7 Mart 2007

Gidiyorum

Düşünceli kız
Şarkılarla başladı sevdamız, şarkılarda büyüdü... Yıllar, yalanlar, gururun, okyanuslar girdi araya, yüzünü göremediğim o soğuk gecelerde bir tek şarkılar ısıttı ellerimi senin ellerin yerine. Sana şiirler yazdım yüzden fazla, sana konuşamadığım, anlatamadığım aşkımı, özlemimi, nefretimi, tutkumu hep o gecelerde yazdım. Umutsuz bir ümit besledim yıllarca sen başka kollarda sımsıcak, ben yalnız odamda bir başımayken. Hepsini yazdım belki birgün okursun, beni anlarsın diye. Ama sana hiç okutmadım. Her aşk tanımında seni, özlemde seni, tükenmişlikte seni biraz daha sevdim kahrolurcasına, hiçbirşey beklemeden. Sevdiğinin kendisine gelmemesine bile razı olarak, sadece O’nun mutluluğunu hayal ederek sevenlerden oldum ben, onlardan pek çok olmasa da. Bencilce değil gurursuzca sevdim...

Her çalan şarkıda senden nefret ettim, yokluğunda bile sana on kat daha aşık olurken. Bana bıraktığın tek mirastı o lanet şarkılar. “Düşünmeyeceğim”, “artık bitti” dediğim, kendime bu gurursuzluğumdan dolayı öfkelendiğim zamanların hepsinde ufak bir melodiydi beni bir buldozer gibi yıkıp geçen. Öyle sözler bulup çıkarmıştık ki yüzlerce şarkıyı uzaktan da olsa paylaşırken, her kelime sendin benim için. Yeni duyduğum şarkılarda bile senden sözler buldum ve suçu yine sana attım bana miras olarak acı dolu şarkılar bıraktığın için. Resim değildi ki yıratyım, oyuncak bir ayı değildi ki yolayım, yada bir kazak değildi ki tam ortasından keseyim. Nereye gitsem var olan, hayatımın senli yada sensiz bir parçası olan şarkılardı senden kalan. Bana verebileceğin en büyük ceza buydu diye hayıflandım yıllarca yine o şarkılara teslim seni düşlerken.

Çok zaman seni unuttum sandım. “Bu sefer” dedim, “bu sefer unutacağım” ama ancak iki şarkı arası unutabildim seni. Çok defa pes ettim, çok defa dönülmez yeminler ettim ama olmadı. Ne cehennemde ateşlerden korktum ne de tutamadığım sözlerin erkekliğe sürdüğü lekeden.

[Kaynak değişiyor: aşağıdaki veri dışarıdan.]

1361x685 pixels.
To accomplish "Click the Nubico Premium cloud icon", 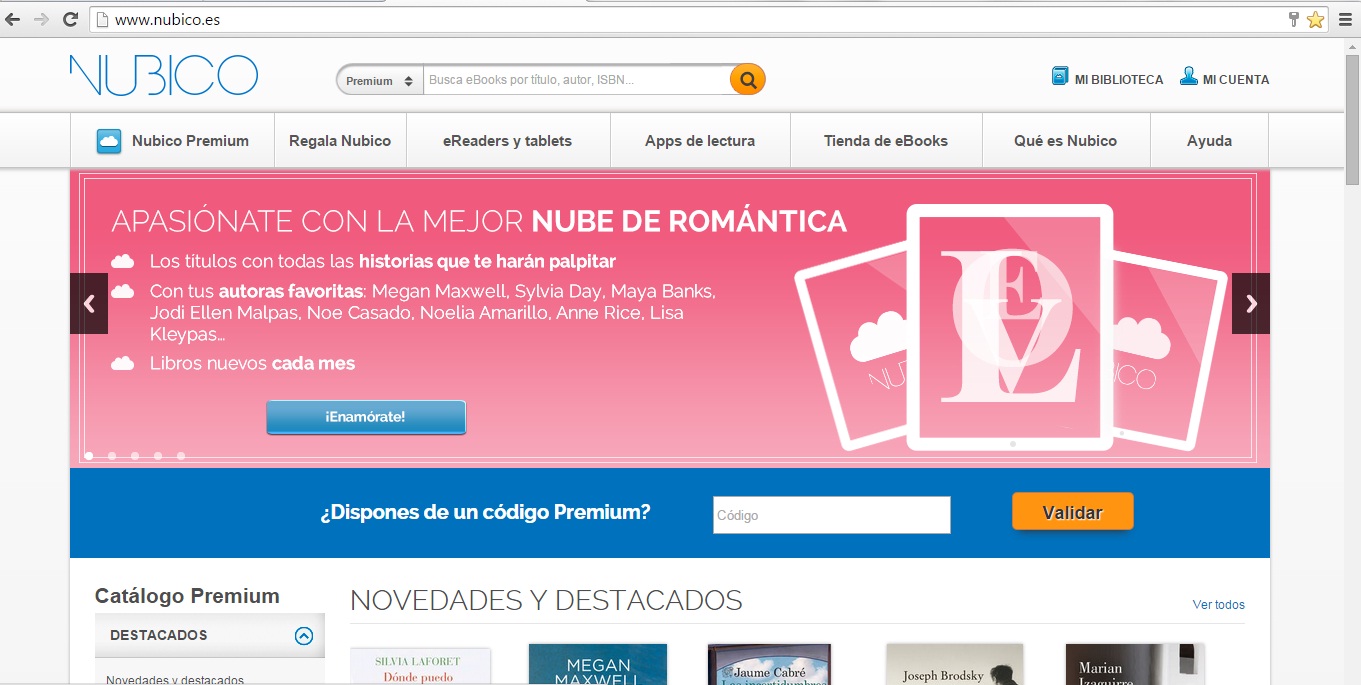I will (109, 141).
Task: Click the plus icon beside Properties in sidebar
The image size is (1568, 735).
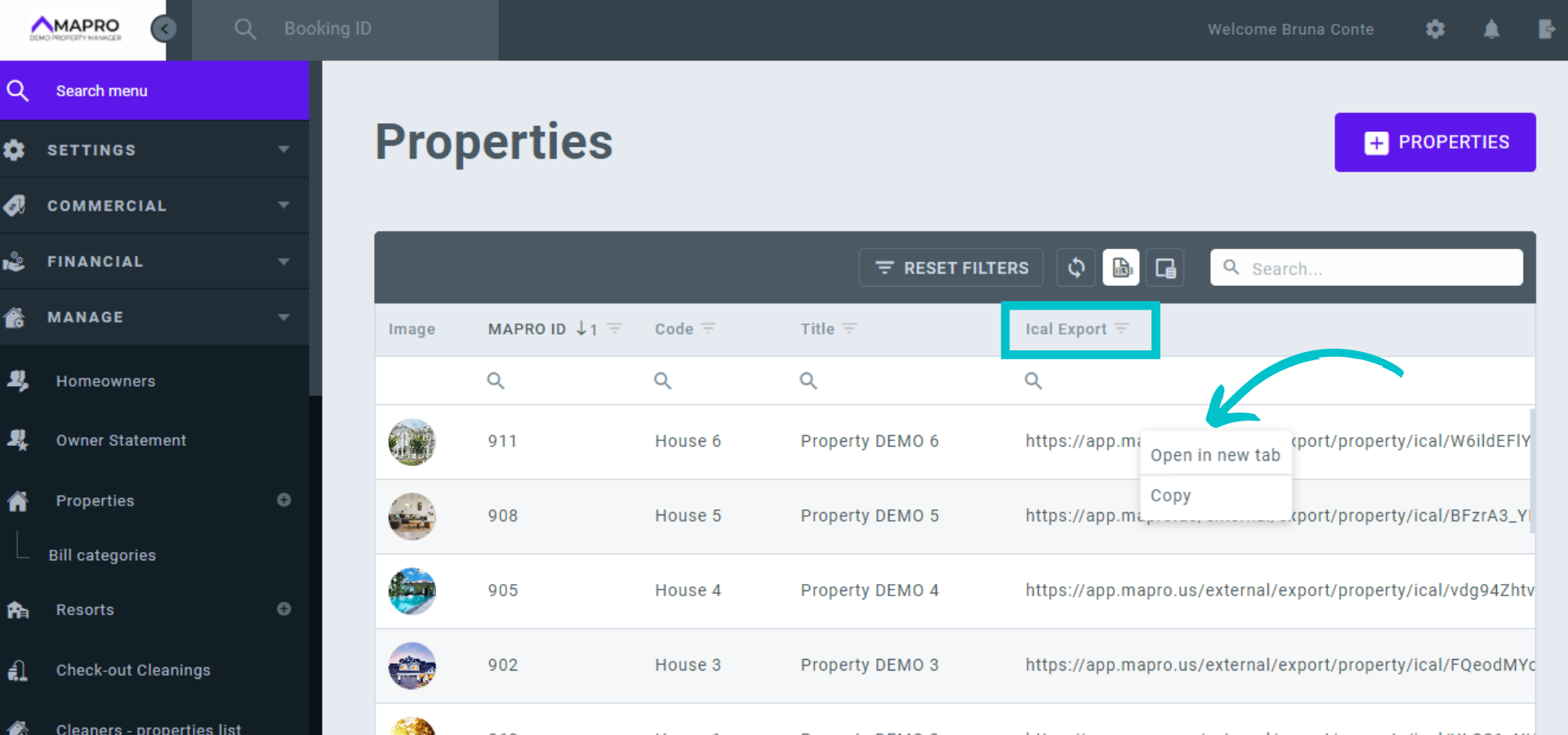Action: (284, 500)
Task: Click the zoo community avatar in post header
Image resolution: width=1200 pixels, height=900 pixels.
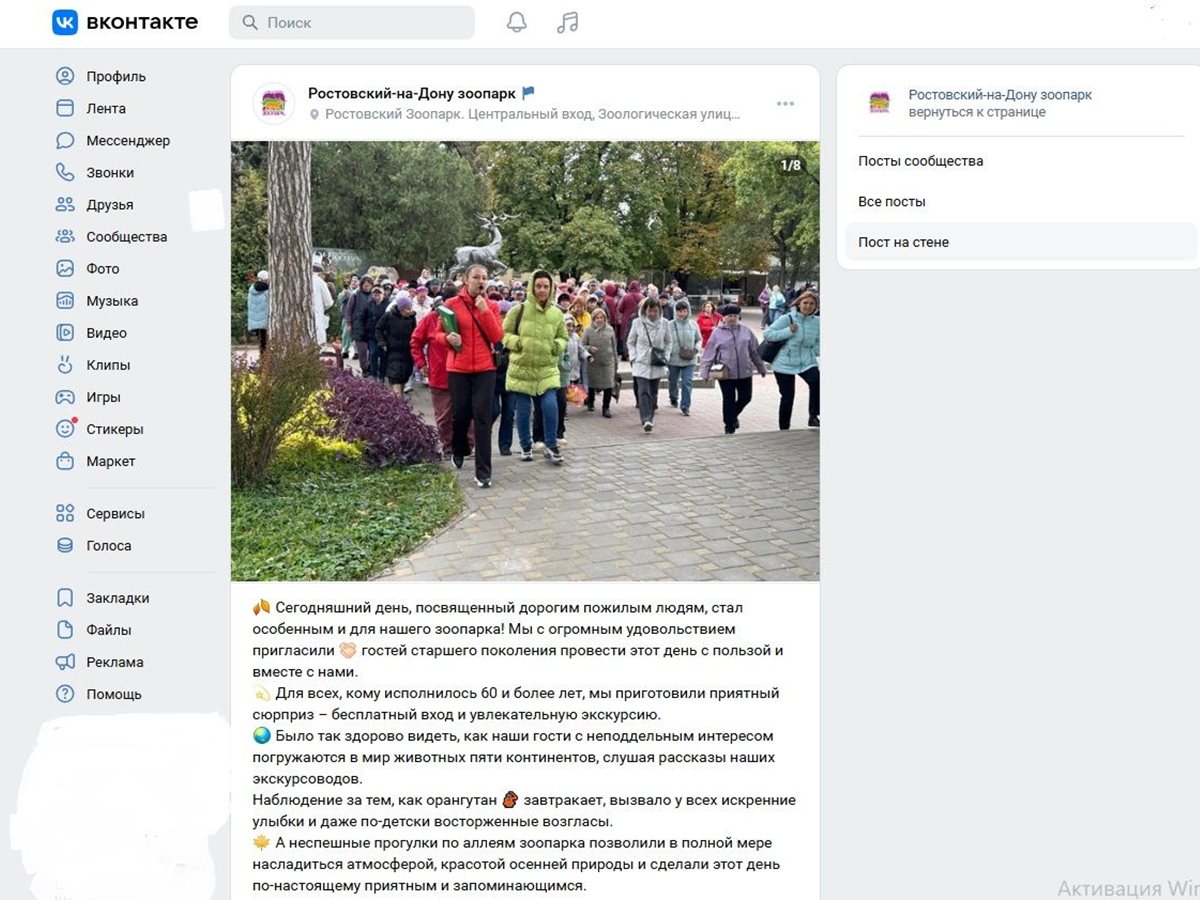Action: [x=274, y=103]
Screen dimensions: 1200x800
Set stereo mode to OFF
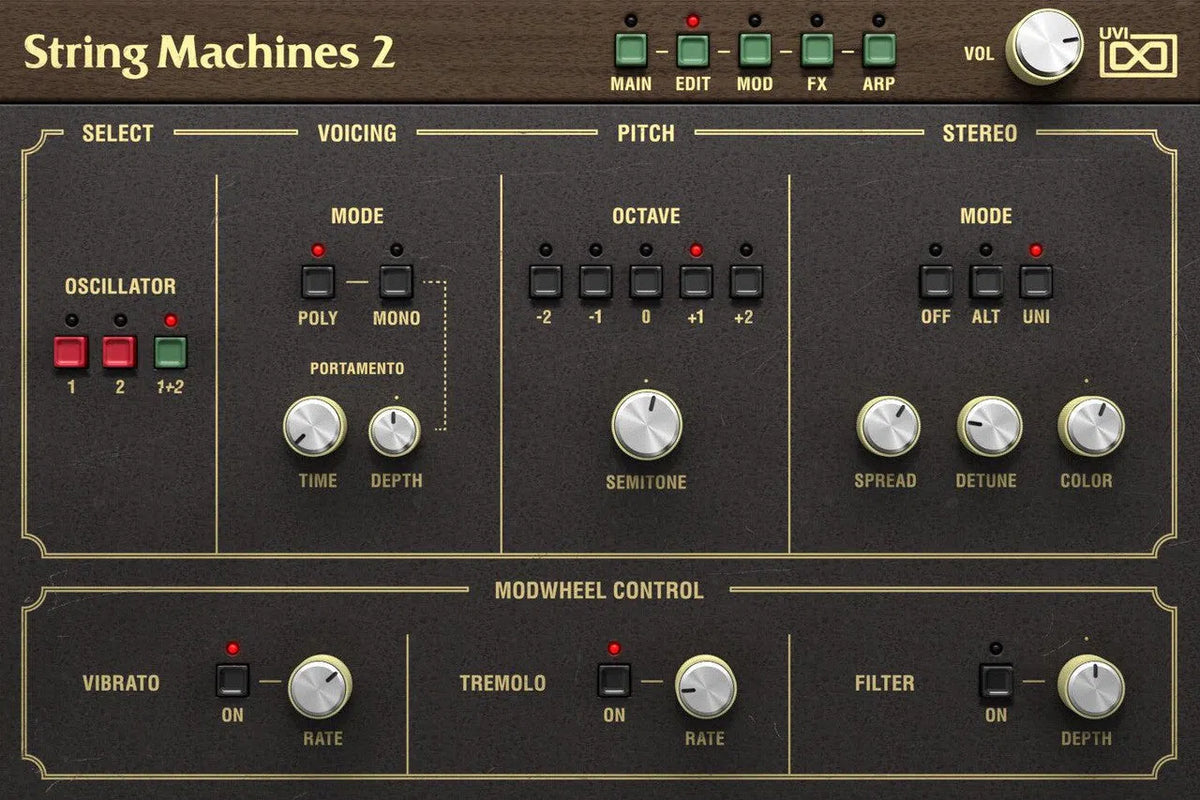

Hiçbirşey sana olan aşkımı ve özlemi lekeyebildi. Geri dönmek değildi niyetim ama unutmak da değildi. Baktım güzellikle olmuyor, zorla olacak dedim. Seni uzaklaştırdım, kavgalar ettik, bana ihanetini hep tekrarladım tarih dersinde aklıma hiç girmeyen o ezberlere inatla. Olmadı, sen de gidemedin ki… Kim tilki kim kürkçü dükkanı bir anlamadım… Ne boktan bir duygudur bu ya, ne boktan. Başka kadınlar sevdim, onlara aşk ismini hiç yakıştıramadım ama bunu bir tek ben bildim. Hiç birinde sen yoktun, bendeki boşluğu senin yalnızlığın bile doldurabilirken hiçbir aşk kavuğuma yetmedi. Senle ümitsiz, sensiz ümitsizdim anlayacağın. Çok tenler kokladım, ne yalan söyliyeyim çok güzel kokanları da vardı içlerinde, ve çok saçları okşadım kimi ipek gibi. Ama hani filmlerde olur da “hadi canım” edasıyla izleriz hep, aynı o şekilde her gözümü kapadığımda o ten senin, o saçlar hep senindi. Çok dudaklarda aldım yalnızlığımda kaybolmuşluğun ürkütücü telaşıyla çarpan yüreğimin acısını, ama çok yanıldım. Ne o dudaklar senin o hiç dokunamadığım dudaklarındı, ne de o çarpan yüreğim aşktandı. Çok zaman soluğu Attila İlhan’da aldım o çok sevdiğimiz olmayan kadınları anlatırken birbirimze, Sezen’le ağladık omuz omuza seni konuşurken. Kimi zaman oluyordu ki onlar konuşuyor bense sadece gözyaşı selinde hıçkırıklarımı sayıyordum. Yılmaz Elif’den her ayrıldığında sonlarının bize benzemesinden korkuyor, Yılmaz’a dönsün diye binbir dil döküyordum. Sende bulamadığım kendimi buluyordum onlarda ama ne onlar beni duyuyordu ne de sen.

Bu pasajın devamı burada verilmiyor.